* [ABOUT THIS EXERCISE]:
The whole answer is the data below, retyped exactly.

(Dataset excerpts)
┄┄┄┄┄┄┄┄┄┄┄┄┄┄┄┄┄┄┄┄

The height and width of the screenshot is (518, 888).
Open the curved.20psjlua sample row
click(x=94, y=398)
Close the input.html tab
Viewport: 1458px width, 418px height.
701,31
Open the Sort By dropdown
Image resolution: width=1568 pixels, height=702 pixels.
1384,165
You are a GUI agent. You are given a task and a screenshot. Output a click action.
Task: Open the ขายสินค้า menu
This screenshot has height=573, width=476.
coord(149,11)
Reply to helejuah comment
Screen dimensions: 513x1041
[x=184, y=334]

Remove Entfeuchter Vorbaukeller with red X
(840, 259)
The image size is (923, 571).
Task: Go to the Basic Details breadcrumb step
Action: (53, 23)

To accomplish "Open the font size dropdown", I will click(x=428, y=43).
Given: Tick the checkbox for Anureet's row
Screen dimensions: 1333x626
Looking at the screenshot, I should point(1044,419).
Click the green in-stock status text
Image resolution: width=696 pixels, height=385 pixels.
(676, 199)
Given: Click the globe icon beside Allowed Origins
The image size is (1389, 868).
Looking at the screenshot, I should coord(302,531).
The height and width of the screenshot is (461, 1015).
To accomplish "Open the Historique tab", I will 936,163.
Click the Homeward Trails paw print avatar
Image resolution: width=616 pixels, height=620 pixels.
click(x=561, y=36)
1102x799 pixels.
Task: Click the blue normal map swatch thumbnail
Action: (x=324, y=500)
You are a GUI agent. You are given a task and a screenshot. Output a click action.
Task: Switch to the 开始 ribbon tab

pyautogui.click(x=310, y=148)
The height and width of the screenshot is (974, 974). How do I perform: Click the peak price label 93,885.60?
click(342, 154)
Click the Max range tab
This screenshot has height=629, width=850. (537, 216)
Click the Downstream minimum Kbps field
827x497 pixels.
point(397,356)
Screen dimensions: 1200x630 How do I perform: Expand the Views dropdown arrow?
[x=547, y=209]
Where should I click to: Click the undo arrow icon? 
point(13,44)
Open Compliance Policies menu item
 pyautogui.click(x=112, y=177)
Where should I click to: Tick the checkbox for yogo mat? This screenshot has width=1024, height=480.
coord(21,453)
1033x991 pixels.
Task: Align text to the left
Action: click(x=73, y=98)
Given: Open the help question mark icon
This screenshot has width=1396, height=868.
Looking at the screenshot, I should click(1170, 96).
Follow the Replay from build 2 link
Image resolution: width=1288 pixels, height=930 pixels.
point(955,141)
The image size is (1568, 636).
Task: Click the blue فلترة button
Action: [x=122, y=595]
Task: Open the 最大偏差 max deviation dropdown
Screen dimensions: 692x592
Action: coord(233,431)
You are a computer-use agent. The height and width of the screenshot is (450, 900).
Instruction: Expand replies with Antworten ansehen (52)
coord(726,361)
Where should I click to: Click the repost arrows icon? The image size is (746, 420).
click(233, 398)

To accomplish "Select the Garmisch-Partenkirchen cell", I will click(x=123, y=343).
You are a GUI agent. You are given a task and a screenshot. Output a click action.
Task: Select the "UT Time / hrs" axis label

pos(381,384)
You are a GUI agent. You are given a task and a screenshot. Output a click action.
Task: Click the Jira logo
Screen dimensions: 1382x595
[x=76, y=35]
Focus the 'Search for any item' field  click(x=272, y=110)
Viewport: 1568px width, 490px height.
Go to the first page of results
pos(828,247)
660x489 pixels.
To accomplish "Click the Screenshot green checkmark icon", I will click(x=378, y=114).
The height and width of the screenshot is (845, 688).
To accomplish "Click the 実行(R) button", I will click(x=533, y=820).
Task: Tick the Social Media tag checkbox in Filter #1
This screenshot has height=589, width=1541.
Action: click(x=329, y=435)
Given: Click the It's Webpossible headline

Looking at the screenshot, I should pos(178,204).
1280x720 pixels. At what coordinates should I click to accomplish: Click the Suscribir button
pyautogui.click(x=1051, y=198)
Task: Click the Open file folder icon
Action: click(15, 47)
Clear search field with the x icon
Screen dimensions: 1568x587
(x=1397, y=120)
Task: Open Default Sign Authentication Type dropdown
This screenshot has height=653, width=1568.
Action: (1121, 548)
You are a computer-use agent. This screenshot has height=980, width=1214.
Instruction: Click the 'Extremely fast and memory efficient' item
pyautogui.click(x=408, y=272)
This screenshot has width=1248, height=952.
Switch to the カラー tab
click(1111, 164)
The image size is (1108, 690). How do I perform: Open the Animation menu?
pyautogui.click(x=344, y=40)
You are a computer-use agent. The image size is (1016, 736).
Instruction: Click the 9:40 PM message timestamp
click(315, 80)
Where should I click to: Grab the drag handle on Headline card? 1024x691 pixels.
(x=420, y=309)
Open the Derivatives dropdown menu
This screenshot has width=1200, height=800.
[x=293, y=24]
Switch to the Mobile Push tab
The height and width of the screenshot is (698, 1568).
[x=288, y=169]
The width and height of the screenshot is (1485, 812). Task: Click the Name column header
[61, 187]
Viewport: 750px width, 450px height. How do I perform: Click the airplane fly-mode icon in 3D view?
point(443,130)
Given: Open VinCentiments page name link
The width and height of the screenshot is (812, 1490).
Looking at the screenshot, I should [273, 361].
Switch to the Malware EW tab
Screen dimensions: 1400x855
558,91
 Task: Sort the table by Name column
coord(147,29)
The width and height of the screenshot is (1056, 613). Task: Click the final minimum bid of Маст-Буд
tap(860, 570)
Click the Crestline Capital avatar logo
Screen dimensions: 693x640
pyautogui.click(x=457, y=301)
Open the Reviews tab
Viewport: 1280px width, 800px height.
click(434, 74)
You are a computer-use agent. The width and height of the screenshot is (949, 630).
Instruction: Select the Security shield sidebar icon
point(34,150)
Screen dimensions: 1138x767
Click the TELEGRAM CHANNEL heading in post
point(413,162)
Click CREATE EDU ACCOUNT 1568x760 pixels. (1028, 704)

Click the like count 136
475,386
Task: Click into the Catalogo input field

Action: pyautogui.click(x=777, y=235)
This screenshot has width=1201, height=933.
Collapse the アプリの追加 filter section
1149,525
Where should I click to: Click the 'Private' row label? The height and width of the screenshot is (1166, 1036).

┄┄┄┄┄┄┄┄┄┄┄┄┄┄┄┄┄┄┄┄

* [TASK SOLUTION]:
The height and width of the screenshot is (518, 888).
Open the curved.20psjlua sample row
click(x=94, y=398)
Close the input.html tab
Viewport: 1458px width, 418px height.
701,31
Open the Sort By dropdown
Image resolution: width=1568 pixels, height=702 pixels.
1384,165
You are a GUI agent. You are given a task and a screenshot. Output a click action.
Task: Open the ขายสินค้า menu
This screenshot has height=573, width=476.
coord(149,11)
Reply to helejuah comment
Screen dimensions: 513x1041
[x=184, y=334]

Remove Entfeuchter Vorbaukeller with red X
(840, 259)
The image size is (923, 571).
Task: Go to the Basic Details breadcrumb step
Action: (53, 23)

To accomplish "Open the font size dropdown", I will click(x=428, y=43).
Given: Tick the checkbox for Anureet's row
Screen dimensions: 1333x626
Looking at the screenshot, I should point(1044,419).
Click the green in-stock status text
Image resolution: width=696 pixels, height=385 pixels.
(676, 199)
Given: Click the globe icon beside Allowed Origins
The image size is (1389, 868).
Looking at the screenshot, I should coord(302,531).
The height and width of the screenshot is (461, 1015).
To accomplish "Open the Historique tab", I will 936,163.
Click the Homeward Trails paw print avatar
Image resolution: width=616 pixels, height=620 pixels.
click(x=561, y=36)
1102x799 pixels.
Task: Click the blue normal map swatch thumbnail
Action: (x=324, y=500)
You are a GUI agent. You are given a task and a screenshot. Output a click action.
Task: Switch to the 开始 ribbon tab

pyautogui.click(x=310, y=148)
The height and width of the screenshot is (974, 974). How do I perform: Click the peak price label 93,885.60?
click(342, 154)
Click the Max range tab
This screenshot has height=629, width=850. (537, 216)
Click the Downstream minimum Kbps field
827x497 pixels.
point(397,356)
Screen dimensions: 1200x630 How do I perform: Expand the Views dropdown arrow?
[x=547, y=209]
Where should I click to: Click the undo arrow icon? 
point(13,44)
Open Compliance Policies menu item
 pyautogui.click(x=112, y=177)
Where should I click to: Tick the checkbox for yogo mat? This screenshot has width=1024, height=480.
coord(21,453)
1033x991 pixels.
Task: Align text to the left
Action: click(x=73, y=98)
Given: Open the help question mark icon
This screenshot has width=1396, height=868.
Looking at the screenshot, I should click(1170, 96).
Follow the Replay from build 2 link
Image resolution: width=1288 pixels, height=930 pixels.
point(955,141)
The image size is (1568, 636).
Task: Click the blue فلترة button
Action: [x=122, y=595]
Task: Open the 最大偏差 max deviation dropdown
Screen dimensions: 692x592
Action: coord(233,431)
You are a computer-use agent. The height and width of the screenshot is (450, 900).
Instruction: Expand replies with Antworten ansehen (52)
coord(726,361)
Where should I click to: Click the repost arrows icon? The image size is (746, 420).
click(233, 398)

To accomplish "Select the Garmisch-Partenkirchen cell", I will click(x=123, y=343).
You are a GUI agent. You are given a task and a screenshot. Output a click action.
Task: Select the "UT Time / hrs" axis label

pos(381,384)
You are a GUI agent. You are given a task and a screenshot. Output a click action.
Task: Click the Jira logo
Screen dimensions: 1382x595
[x=76, y=35]
Focus the 'Search for any item' field  click(x=272, y=110)
Viewport: 1568px width, 490px height.
Go to the first page of results
pos(828,247)
660x489 pixels.
To accomplish "Click the Screenshot green checkmark icon", I will click(x=378, y=114).
The height and width of the screenshot is (845, 688).
To accomplish "Click the 実行(R) button", I will click(x=533, y=820).
Task: Tick the Social Media tag checkbox in Filter #1
This screenshot has height=589, width=1541.
Action: click(x=329, y=435)
Given: Click the It's Webpossible headline

Looking at the screenshot, I should pos(178,204).
1280x720 pixels. At what coordinates should I click to accomplish: Click the Suscribir button
pyautogui.click(x=1051, y=198)
Task: Click the Open file folder icon
Action: click(15, 47)
Clear search field with the x icon
Screen dimensions: 1568x587
(x=1397, y=120)
Task: Open Default Sign Authentication Type dropdown
This screenshot has height=653, width=1568.
Action: (1121, 548)
You are a computer-use agent. This screenshot has height=980, width=1214.
Instruction: Click the 'Extremely fast and memory efficient' item
pyautogui.click(x=408, y=272)
This screenshot has width=1248, height=952.
Switch to the カラー tab
click(1111, 164)
The image size is (1108, 690). How do I perform: Open the Animation menu?
pyautogui.click(x=344, y=40)
You are a computer-use agent. The image size is (1016, 736).
Instruction: Click the 9:40 PM message timestamp
click(315, 80)
Where should I click to: Grab the drag handle on Headline card? 1024x691 pixels.
(x=420, y=309)
Open the Derivatives dropdown menu
This screenshot has width=1200, height=800.
[x=293, y=24]
Switch to the Mobile Push tab
The height and width of the screenshot is (698, 1568).
[x=288, y=169]
The width and height of the screenshot is (1485, 812). Task: Click the Name column header
[61, 187]
Viewport: 750px width, 450px height. How do I perform: Click the airplane fly-mode icon in 3D view?
point(443,130)
Given: Open VinCentiments page name link
The width and height of the screenshot is (812, 1490).
Looking at the screenshot, I should [273, 361].
Switch to the Malware EW tab
Screen dimensions: 1400x855
558,91
 Task: Sort the table by Name column
coord(147,29)
The width and height of the screenshot is (1056, 613). Task: Click the final minimum bid of Маст-Буд
tap(860, 570)
Click the Crestline Capital avatar logo
Screen dimensions: 693x640
pyautogui.click(x=457, y=301)
Open the Reviews tab
Viewport: 1280px width, 800px height.
click(434, 74)
You are a computer-use agent. The width and height of the screenshot is (949, 630).
Instruction: Select the Security shield sidebar icon
point(34,150)
Screen dimensions: 1138x767
Click the TELEGRAM CHANNEL heading in post
point(413,162)
Click CREATE EDU ACCOUNT 1568x760 pixels. (1028, 704)

Click the like count 136
475,386
Task: Click into the Catalogo input field

Action: pyautogui.click(x=777, y=235)
This screenshot has width=1201, height=933.
Collapse the アプリの追加 filter section
1149,525
Where should I click to: Click the 'Private' row label? The height and width of the screenshot is (1166, 1036).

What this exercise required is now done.